Instruction decoding when instructions are length-variable

Question

Here are some instructions and their corresponding encodings:

55                      push   %ebp
89 e5                   mov    %esp,%ebp
83 ec 18                sub    $0x18,%esp
a1 0c 9f 04 08          mov    0x8049f0c,%eax
85 c0                   test   %eax,%eax
74 12                   je     80484b1 <frame_dummy+0x21>
b8 00 00 00 00          mov    $0x0,%eax
85 c0                   test   %eax,%eax
74 09                   je     80484b1 <frame_dummy+0x21>
c7 04 24 0c 9f 04 08    movl   $0x8049f0c,(%esp)

Today's microprocessors are often 32- or 64-bit and I guess that they usually read data from memory in 4 byte or 8 byte chunks. However, instructions can have variable length. How does a microprocessor decode these instructions and why are they not of constant length to ease implementation?

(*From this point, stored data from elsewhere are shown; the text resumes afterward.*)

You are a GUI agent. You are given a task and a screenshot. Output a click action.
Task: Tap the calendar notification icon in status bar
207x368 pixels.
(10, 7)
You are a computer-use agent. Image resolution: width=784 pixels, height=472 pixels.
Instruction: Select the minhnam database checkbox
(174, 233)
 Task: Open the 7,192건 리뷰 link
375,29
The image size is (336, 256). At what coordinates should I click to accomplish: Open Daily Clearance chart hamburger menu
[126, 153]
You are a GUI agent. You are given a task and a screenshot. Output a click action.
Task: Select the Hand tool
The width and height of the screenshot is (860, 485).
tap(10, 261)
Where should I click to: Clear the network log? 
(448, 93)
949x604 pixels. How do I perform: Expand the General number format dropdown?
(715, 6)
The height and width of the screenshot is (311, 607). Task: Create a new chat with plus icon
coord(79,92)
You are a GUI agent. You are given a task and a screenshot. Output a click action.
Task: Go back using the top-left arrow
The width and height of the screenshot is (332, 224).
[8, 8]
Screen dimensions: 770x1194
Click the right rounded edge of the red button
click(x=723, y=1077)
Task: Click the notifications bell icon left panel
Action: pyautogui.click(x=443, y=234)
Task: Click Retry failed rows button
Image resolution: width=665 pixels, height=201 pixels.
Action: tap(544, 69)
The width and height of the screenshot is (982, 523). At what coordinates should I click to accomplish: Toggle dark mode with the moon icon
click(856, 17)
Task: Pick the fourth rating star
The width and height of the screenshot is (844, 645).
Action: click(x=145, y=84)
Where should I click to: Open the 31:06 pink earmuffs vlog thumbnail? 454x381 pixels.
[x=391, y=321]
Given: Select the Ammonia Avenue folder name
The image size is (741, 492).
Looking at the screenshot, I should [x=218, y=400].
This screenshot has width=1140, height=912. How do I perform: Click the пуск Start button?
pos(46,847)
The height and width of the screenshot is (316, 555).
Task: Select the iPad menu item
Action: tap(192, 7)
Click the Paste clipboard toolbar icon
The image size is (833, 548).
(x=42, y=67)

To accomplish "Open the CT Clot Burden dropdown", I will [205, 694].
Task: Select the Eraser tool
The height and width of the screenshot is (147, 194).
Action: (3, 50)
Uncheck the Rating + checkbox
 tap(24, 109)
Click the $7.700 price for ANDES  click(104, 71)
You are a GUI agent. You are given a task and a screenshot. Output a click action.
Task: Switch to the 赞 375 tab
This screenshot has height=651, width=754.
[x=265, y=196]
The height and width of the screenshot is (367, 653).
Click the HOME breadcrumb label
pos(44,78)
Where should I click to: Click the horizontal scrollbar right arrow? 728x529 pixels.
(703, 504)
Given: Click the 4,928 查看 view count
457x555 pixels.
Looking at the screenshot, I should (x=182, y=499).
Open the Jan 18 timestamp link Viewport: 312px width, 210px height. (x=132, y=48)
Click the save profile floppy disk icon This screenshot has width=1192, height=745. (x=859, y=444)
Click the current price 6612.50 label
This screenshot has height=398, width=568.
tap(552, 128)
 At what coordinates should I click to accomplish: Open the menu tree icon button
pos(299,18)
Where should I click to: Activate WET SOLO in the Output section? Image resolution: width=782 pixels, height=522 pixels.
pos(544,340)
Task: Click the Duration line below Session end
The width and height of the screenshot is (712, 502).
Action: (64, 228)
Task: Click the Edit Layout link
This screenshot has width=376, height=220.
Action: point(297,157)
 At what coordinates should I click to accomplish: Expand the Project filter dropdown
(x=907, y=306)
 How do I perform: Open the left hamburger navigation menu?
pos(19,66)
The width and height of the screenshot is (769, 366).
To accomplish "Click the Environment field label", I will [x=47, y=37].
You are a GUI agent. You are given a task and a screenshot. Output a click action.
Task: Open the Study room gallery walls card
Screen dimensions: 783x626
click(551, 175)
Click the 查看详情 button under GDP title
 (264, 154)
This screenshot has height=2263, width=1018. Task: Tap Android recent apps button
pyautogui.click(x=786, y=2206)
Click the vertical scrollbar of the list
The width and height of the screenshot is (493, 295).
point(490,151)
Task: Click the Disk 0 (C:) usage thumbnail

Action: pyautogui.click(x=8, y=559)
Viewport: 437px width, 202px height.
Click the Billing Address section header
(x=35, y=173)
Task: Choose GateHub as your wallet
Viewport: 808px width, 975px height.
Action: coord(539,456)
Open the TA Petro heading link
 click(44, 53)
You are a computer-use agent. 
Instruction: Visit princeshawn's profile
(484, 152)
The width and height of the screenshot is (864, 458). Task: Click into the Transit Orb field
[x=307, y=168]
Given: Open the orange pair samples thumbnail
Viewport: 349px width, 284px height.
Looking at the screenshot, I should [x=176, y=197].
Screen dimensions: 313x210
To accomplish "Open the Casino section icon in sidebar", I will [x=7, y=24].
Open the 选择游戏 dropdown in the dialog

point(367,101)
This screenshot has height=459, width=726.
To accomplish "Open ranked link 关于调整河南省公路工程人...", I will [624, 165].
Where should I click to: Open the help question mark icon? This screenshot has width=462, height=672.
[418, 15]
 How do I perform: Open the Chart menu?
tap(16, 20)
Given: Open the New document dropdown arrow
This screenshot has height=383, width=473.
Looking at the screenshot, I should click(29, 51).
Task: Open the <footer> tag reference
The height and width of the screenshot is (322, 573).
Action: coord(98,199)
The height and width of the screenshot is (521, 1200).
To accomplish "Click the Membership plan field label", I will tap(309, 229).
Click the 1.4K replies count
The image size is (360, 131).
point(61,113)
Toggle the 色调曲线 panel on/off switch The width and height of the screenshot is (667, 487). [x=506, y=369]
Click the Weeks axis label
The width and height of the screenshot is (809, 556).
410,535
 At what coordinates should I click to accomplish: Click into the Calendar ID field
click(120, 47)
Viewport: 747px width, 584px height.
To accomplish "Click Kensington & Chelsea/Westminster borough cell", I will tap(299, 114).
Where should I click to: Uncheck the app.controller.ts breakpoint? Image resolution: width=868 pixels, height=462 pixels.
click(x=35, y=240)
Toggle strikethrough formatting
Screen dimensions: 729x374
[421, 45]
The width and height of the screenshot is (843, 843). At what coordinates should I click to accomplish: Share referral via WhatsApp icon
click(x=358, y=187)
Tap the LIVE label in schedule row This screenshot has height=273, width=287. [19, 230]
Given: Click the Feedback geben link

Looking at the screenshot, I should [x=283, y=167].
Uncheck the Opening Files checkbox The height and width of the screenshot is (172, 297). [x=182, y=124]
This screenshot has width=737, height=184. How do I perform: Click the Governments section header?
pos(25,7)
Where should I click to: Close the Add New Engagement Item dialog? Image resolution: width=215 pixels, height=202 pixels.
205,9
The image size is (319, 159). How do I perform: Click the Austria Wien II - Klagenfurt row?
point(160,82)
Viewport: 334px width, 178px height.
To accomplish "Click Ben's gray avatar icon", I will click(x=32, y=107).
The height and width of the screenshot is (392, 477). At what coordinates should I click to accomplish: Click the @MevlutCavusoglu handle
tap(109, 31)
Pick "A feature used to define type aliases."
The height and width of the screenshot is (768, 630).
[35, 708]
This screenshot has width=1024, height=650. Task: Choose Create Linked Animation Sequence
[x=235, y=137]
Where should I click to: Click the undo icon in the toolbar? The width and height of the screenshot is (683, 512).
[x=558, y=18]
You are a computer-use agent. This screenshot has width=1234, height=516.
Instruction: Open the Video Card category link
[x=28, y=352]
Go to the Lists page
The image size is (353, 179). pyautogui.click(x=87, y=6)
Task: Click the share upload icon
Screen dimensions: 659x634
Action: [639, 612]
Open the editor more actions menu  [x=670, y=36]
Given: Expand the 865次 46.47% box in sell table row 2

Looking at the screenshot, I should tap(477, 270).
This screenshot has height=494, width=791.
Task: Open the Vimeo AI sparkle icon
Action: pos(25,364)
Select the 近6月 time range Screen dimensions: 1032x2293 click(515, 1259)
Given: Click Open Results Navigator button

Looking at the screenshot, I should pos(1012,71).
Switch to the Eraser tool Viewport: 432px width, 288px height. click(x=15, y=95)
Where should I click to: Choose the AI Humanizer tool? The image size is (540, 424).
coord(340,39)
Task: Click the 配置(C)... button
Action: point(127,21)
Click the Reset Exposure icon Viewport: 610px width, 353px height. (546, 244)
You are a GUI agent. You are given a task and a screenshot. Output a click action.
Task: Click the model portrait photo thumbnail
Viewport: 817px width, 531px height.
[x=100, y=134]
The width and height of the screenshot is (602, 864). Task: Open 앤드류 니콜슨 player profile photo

FYI: they actually commonly fetch 16 (Core2) or 32 (K10) bytes at once. — harold, Nov 20 '11 at 19:50
@harold, isn't instruction length restricted by word size of the processor (processor architecture) in which case max would be 32 or 64 bit (not byte) length on modern ones? — Denys S., Feb 10 '13 at 17:19
@DenysS. not necessarily and not in x86. That's more of a RISC feature. x86 instructions are currently limited to 15 bytes (which is an odd number and hard to actually reach), that limit used to be lower (but it was always larger than the word size). — harold, Feb 10 '13 at 17:33
@harold, ok but then word size must restrict instruction operands and register sizes, right? (what I got from wiki) otherwise what does it mean then? — Denys S., Feb 10 '13 at 17:40
@DenysS. it does, kind of, the general purpose registers are as wide as the word size (or,well, that's True Enough anyway) and the pointer size and "maximum immediate argument anywhere" still match those (though in 64bit mode the only 64bit immediate anywhere is in a simple load to a general purpose register and in a special load to/from offset if you want to count addresses as immediates, the immediates in ALU ops are stuck at 32bit). There are also 256bit vector registers these days though, and you can use 32bit registers in 16bit mode, so x86 is a terrible example of what "word size" means. — harold, Feb 10 '13 at 17:50
@harold, yeah, thanks though, I'll check other architectures. :-) — Denys S., Feb 10 '13 at 17:55
See also Paul Clayton's answer on [With variable length instructions how does the computer know the length of the instruction being fetched?](https://stackoverflow.com/q/24269368) for a more cpu-internals discussion of fetching in (aligned) chunks of 16 bytes for example, and then finding instruction boundaries in that internal buffer. And various superscalar (multiple instructions per clock cycle) issues. — Peter Cordes, Mar 21 '20 at 00:05

Mackie Messer · Answer 1 · 2011-11-21T01:03:12.463

There are very good reasons to have a fixed instruction length, implementation simplicity being the most important. That's why many processors do indeed have a fixed instruction length, like RISC processors and many early computers.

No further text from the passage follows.